*** Exercise input Section Begins ***

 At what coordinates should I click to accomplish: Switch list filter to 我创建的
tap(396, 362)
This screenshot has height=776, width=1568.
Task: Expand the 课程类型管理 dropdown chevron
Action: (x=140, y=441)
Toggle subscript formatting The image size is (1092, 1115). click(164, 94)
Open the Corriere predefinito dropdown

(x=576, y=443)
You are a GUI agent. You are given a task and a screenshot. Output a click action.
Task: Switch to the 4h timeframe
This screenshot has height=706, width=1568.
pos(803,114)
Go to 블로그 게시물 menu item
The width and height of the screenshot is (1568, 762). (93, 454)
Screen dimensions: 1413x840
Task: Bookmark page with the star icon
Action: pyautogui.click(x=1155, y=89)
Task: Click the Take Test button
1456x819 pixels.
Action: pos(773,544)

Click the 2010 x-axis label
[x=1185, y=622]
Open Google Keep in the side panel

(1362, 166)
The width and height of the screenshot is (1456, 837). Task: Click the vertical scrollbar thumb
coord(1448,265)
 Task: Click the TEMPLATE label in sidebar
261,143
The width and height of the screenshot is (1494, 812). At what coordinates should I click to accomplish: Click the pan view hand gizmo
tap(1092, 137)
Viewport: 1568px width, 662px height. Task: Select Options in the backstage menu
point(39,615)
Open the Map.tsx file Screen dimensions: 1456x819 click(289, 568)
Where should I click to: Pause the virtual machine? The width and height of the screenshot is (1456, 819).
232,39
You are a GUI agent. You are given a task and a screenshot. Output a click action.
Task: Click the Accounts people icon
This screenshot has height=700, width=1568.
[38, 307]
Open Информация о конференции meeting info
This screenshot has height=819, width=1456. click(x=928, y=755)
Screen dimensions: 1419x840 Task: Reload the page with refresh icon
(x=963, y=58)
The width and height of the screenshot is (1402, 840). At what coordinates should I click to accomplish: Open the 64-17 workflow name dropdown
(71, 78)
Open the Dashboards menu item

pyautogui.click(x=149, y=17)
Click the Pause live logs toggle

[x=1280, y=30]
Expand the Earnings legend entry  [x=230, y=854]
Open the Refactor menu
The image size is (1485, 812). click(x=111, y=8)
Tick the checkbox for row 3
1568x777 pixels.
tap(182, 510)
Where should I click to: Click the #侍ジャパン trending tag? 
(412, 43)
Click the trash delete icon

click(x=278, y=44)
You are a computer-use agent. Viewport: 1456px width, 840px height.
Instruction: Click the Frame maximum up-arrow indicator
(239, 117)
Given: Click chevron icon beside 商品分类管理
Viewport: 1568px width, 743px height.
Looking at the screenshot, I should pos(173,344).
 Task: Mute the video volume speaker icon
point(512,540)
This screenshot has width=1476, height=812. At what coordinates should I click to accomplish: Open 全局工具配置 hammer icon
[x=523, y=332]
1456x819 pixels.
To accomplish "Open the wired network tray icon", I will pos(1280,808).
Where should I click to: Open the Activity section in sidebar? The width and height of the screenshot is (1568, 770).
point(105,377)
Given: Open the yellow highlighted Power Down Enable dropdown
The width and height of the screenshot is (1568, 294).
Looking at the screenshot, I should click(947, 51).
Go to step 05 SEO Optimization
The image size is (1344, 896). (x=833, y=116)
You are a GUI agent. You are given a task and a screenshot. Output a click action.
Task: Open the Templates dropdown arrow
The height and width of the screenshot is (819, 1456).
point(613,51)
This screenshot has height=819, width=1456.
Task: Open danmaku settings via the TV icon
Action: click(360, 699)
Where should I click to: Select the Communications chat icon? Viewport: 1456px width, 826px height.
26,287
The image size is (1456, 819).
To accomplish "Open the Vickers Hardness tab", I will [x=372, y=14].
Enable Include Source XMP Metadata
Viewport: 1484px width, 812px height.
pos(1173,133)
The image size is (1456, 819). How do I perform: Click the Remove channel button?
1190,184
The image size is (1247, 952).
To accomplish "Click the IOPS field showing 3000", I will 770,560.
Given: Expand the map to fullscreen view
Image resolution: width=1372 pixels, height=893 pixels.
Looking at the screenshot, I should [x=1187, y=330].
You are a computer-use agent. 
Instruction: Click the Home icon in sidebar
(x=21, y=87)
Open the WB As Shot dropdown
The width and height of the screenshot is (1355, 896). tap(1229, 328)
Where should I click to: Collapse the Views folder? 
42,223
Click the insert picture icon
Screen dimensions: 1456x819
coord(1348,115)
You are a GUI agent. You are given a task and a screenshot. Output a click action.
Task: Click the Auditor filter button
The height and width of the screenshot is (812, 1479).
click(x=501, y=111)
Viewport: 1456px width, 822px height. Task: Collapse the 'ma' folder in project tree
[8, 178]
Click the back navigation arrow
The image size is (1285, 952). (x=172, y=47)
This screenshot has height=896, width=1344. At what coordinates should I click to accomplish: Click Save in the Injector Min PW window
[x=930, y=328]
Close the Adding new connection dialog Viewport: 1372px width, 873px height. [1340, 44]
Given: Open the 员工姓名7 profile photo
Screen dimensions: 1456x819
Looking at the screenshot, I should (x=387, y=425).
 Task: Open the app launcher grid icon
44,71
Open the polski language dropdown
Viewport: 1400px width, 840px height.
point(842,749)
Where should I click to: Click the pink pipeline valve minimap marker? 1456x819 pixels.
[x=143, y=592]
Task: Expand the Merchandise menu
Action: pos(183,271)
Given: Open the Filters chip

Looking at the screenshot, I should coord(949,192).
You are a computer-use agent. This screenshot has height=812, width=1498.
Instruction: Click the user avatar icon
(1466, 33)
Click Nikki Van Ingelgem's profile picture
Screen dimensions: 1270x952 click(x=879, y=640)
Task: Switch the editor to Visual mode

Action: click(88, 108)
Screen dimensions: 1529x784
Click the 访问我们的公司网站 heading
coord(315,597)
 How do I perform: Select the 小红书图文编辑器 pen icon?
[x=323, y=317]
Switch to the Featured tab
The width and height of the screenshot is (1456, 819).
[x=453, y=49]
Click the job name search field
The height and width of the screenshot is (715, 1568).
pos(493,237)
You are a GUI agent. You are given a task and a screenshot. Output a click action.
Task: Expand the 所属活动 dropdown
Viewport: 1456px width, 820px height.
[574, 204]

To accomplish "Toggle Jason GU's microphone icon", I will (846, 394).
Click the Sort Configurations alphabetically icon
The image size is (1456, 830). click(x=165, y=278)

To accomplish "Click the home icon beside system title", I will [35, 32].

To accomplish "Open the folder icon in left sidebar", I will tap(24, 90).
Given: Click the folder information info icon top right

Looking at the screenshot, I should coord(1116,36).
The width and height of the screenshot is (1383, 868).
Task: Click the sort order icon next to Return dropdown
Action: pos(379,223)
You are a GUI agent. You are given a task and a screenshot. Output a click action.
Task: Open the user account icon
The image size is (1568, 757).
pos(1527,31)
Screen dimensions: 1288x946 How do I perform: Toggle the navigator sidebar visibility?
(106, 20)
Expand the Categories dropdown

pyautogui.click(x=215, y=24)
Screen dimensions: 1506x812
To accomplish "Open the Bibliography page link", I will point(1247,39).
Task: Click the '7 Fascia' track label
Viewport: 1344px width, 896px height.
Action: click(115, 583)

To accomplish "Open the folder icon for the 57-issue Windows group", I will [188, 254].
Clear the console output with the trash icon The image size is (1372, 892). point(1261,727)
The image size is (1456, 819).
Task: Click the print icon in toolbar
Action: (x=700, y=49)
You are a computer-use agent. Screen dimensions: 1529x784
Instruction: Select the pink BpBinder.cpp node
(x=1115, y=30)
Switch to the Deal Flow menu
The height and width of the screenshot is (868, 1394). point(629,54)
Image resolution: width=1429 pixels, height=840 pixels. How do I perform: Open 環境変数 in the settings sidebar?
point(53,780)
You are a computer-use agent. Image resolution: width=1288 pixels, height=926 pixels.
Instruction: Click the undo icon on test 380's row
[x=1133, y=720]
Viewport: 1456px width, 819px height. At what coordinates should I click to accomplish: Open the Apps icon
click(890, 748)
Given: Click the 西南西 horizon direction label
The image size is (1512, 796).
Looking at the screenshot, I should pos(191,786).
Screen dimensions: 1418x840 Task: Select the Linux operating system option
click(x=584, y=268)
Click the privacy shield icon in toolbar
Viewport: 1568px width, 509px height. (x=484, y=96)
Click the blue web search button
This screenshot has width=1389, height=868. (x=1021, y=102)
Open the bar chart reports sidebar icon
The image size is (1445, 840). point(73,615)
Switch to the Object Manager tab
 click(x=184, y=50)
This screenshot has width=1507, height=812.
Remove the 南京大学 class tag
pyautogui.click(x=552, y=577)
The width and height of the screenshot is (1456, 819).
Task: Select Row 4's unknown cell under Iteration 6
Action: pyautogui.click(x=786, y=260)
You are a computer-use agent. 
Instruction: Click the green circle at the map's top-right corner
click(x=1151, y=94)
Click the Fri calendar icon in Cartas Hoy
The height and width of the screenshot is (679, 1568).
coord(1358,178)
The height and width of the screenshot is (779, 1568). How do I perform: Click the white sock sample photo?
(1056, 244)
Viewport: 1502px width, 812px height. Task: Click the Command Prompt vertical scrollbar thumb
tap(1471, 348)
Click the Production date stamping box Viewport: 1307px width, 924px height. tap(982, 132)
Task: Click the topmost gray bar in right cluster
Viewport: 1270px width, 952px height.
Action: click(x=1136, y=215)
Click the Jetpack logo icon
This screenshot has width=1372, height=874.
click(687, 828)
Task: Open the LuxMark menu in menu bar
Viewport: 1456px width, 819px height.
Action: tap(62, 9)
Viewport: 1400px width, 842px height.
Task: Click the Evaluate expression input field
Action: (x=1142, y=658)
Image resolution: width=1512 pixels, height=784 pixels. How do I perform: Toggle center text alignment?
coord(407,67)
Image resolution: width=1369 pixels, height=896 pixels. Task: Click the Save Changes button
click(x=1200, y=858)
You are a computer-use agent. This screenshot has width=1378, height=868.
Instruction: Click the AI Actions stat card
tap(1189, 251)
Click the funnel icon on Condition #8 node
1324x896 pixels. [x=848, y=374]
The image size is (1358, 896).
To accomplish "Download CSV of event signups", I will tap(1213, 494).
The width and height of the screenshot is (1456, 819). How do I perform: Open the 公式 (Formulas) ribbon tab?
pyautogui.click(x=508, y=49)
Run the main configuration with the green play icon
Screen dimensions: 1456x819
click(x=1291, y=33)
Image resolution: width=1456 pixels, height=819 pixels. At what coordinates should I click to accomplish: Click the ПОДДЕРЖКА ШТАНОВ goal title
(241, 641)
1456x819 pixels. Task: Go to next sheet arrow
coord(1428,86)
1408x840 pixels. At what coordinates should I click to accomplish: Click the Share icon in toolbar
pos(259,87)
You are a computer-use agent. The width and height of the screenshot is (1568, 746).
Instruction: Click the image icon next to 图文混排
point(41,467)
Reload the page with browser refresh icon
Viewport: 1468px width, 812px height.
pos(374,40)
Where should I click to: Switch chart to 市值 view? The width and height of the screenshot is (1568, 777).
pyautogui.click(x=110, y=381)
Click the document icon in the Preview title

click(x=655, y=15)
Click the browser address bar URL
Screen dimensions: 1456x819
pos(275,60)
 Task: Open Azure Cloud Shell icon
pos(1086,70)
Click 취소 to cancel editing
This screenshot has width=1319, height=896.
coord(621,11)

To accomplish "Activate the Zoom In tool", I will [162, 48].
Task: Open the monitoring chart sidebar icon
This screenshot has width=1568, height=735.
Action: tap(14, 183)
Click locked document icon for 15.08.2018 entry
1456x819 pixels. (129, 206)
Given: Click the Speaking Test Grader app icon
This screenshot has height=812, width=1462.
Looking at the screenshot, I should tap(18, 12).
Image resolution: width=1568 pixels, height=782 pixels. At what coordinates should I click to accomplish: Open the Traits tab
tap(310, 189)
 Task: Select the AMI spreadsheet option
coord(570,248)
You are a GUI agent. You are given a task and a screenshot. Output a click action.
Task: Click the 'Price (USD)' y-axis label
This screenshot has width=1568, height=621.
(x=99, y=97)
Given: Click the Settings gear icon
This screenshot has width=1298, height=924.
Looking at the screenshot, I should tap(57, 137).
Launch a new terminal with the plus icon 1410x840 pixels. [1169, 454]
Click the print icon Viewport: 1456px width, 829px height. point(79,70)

*** Exercise input Section Ends ***

Scan the records for lines that hold "will", and reproduce each one you find.

To accomplish "Open the wired network tray icon", I will pos(1280,808).
To accomplish "Open the Vickers Hardness tab", I will [x=372, y=14].
To accomplish "Click the IOPS field showing 3000", I will 770,560.
To accomplish "Toggle Jason GU's microphone icon", I will (846, 394).
To accomplish "Click the home icon beside system title", I will [35, 32].
To accomplish "Open the folder icon in left sidebar", I will tap(24, 90).
To accomplish "Open the Bibliography page link", I will point(1247,39).
To accomplish "Open the folder icon for the 57-issue Windows group", I will [188, 254].
To accomplish "Download CSV of event signups", I will tap(1213, 494).
To accomplish "Activate the Zoom In tool", I will [162, 48].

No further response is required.